D’épisode en épisode, en dépit de quelques variations (les épisodes PS2), ces fondations ne changent pas, Mortal Kombat X y compris. On pourrait évidemment parler des nouveautés de ce titre, de la fraicheur de son mode en ligne qui s’inspire des guildes du MMORPG, du soin apporté au roster, mais rien de tout cela n’est finalement pertinent quand on se vend sur la même recette subversive que ses ainés. Cette obstination marketing fut la principale erreur de NetherRealm. En persistant à répliquer son modèle économique, Mortal Kombat s’est réfugié dans le ronronnement de sa petite rébellion qui, si elle était encore appropriée à l’époque de la sortie du neuvième épisode, ne représente plus en 2015 cette avant-garde un peu racaille.

Entretemps, le jeu indé a pris le relai, pour le meilleur comme pour le pire. Hotline Miami, Payday, Hatred, The Slaughtering Grounds… même s’ils doivent tous quelque chose à Mortal Kombat, ils sont venus remettre en question la mainmise de la saga sur le marché de la violence gratuite, surfaite et stylisée, au point d’être dorénavant en première ligne, même en termes de vente. Le sursaut de créativité amené par la scène indépendante et le dédain pour les barrières éthiques et morales communément admises que cela entraine a ouvert en grand les vannes du politiquement incorrect.
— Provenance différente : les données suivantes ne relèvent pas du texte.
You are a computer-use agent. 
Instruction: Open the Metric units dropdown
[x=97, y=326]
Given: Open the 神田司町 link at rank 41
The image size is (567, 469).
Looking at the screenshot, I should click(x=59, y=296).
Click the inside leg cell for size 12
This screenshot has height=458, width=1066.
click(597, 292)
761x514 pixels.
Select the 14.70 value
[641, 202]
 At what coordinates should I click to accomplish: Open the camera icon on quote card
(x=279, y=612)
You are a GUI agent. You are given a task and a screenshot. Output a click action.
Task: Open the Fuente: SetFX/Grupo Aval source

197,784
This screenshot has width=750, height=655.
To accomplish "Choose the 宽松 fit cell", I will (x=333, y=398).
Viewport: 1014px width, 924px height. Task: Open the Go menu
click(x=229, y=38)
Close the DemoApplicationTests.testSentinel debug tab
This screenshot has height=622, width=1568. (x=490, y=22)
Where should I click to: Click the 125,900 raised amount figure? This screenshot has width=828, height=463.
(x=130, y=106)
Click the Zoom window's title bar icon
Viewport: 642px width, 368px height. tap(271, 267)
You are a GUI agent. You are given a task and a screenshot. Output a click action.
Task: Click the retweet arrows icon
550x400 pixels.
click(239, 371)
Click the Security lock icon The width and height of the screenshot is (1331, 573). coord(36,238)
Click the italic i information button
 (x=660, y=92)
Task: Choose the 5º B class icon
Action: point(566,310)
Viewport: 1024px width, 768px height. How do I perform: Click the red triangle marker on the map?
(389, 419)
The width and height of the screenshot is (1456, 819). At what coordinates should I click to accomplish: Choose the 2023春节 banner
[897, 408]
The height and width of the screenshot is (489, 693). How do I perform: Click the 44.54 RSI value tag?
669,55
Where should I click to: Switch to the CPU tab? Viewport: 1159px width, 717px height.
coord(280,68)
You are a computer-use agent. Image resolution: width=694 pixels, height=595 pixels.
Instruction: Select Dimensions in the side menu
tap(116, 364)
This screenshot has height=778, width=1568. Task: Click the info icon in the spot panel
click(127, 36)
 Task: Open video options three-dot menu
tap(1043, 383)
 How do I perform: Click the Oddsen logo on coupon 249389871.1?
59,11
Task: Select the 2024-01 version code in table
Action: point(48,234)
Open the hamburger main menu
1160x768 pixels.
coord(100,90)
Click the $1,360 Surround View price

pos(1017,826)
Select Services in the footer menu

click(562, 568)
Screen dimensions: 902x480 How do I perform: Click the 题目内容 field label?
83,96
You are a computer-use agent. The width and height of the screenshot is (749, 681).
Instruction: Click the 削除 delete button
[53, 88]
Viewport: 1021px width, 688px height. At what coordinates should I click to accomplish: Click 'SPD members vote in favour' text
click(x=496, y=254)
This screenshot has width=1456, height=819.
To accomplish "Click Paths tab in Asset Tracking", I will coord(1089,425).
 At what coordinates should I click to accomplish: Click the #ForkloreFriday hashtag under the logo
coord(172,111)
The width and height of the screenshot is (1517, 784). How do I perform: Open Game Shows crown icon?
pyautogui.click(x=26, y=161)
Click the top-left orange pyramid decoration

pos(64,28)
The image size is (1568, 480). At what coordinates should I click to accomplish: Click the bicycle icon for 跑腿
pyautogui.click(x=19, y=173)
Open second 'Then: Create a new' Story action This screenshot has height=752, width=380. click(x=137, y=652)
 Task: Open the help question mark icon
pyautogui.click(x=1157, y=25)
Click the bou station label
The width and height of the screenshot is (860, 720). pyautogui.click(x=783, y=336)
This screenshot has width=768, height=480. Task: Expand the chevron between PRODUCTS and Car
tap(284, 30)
L’apparition de ce jeu alternatif libéré des fers des communicants a autorisé le sadisme et la brutalité à s’exprimer de manière plus sincère et crue que dans le spectacle de clowns que Mortal Kombat a toujours été contraint d’être. Sous l’autodérision des campagnes solo aux scénarios expressément navrants, on discernait toujours un fond d’autocensure, comme une noix de pommade après la brûlure des fatalities. A l’image de cette cut-scène du X, où un des héros préfère assommer ses adversaires plutôt que de les achever, comble de l’hypocrisie. Pendant ce temps, personne ne survit dans le défouloir Hotline Miami. Ainsi ringardisé par une sincère fascination gore et sulfureuse qui s’exprime sans filtre dans le jeu indé, NetherRealm a répondu dans Mortal Kombat X de la plus plate des manières, en se contentant d’aligner ses exécutions cinématiques sans ingéniosité ni relief, comme autant de boites déjà cochées sur le cahier des charges de 1992.

1 commentaire

  1. je croyais la série des MK prise au énième degré depuis l’épisode 3… sinon à quel moment parle-t-on du gameplay ? Je n’ai pas testé le jeu mais les retours de la presse spécialisée (indépendante ou non) sont plutôt très bons, je trouve donc étonnant de baser toute la critique du jeu sur son marketing uniquement, particulièrement pour du versus fighting pour lequel l’amateur s’attache surtout aux sensations de jeu plutôt que sur le scénario.